The Road Home - 我的父亲母亲



The movie moved me to tears unexpectedly; I didn't think that a simple story set in rural China was going to touch my heart. Undoubtedly, it's going to remain one of my favourite films. It was a story of love set in the 1950s in rural China, between Zhuo Di (Zhang Ziyi) and the village teacher. The story starts off in black and white, with a business man on his way back to the rural village of his birth to take care of his father's funeral. He comes back to find a grief stricken mother who insists that her deceased husband be carried by men on foot from the morgue in the city back to the village by a long winding road. Through preparation for his father's funeral, he narrates the story of his parents' love, which bursts forth in rich colours onscreen, emblemed in the enigmatic child-like wonder of Zhang Ziyi's delicate features. Her role as Di is captivating; an illiterate 18yr old girl who falls in love at first sight with the village teacher.
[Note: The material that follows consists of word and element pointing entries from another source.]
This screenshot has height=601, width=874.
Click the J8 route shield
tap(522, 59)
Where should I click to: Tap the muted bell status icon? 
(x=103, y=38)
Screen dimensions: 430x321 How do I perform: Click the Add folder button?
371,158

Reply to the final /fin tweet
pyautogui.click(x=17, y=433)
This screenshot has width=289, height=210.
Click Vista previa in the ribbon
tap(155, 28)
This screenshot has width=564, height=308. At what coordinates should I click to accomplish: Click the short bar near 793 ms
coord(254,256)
Finally, a picture of a couple who love each other simply because they fall in love; not because they were 2 individuals seeking love in an alienating city, nor because of lust or emptiness of loneliness or idealized notions of love. A love story that lasts 40 years and refuses to end even with death. A love that can withstand the test of time and unmet expectations, because of the faith that they loved each other.
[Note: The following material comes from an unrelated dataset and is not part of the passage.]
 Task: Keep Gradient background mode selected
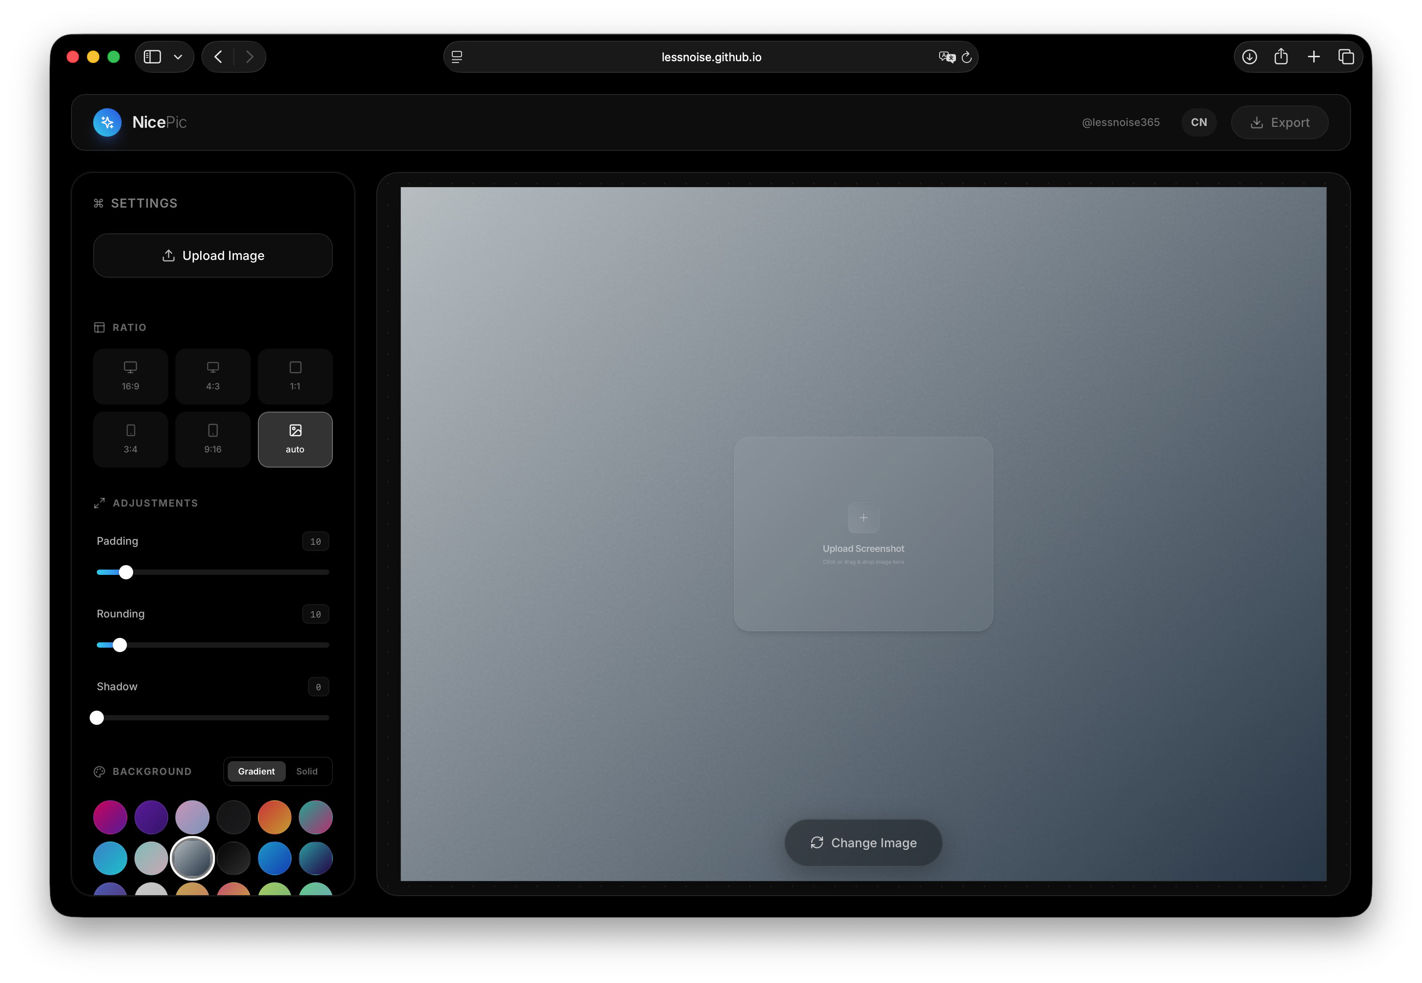pos(256,771)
To think that the modern single talks about managing expectations and moving on to the next possibility of love. As if love was instant food that had to gratify or else; as if breaking up and divorce and "we fell out of love" was the norm. I think the modern man has lost something true, something pure, something that lasts. Perhaps it was the fact that we think our possibilities are endless, that we can afford to play the field a little longer, that we have the faculty of choice, that we deserve only the best, that we will only know if we love one another if we "try it out". The irony is that all these chasing after what we think is the formula for true love only pushes it further and further into the realm of imagination and ultimate frustration.

I just ask for that simplicity. I hope it's possible.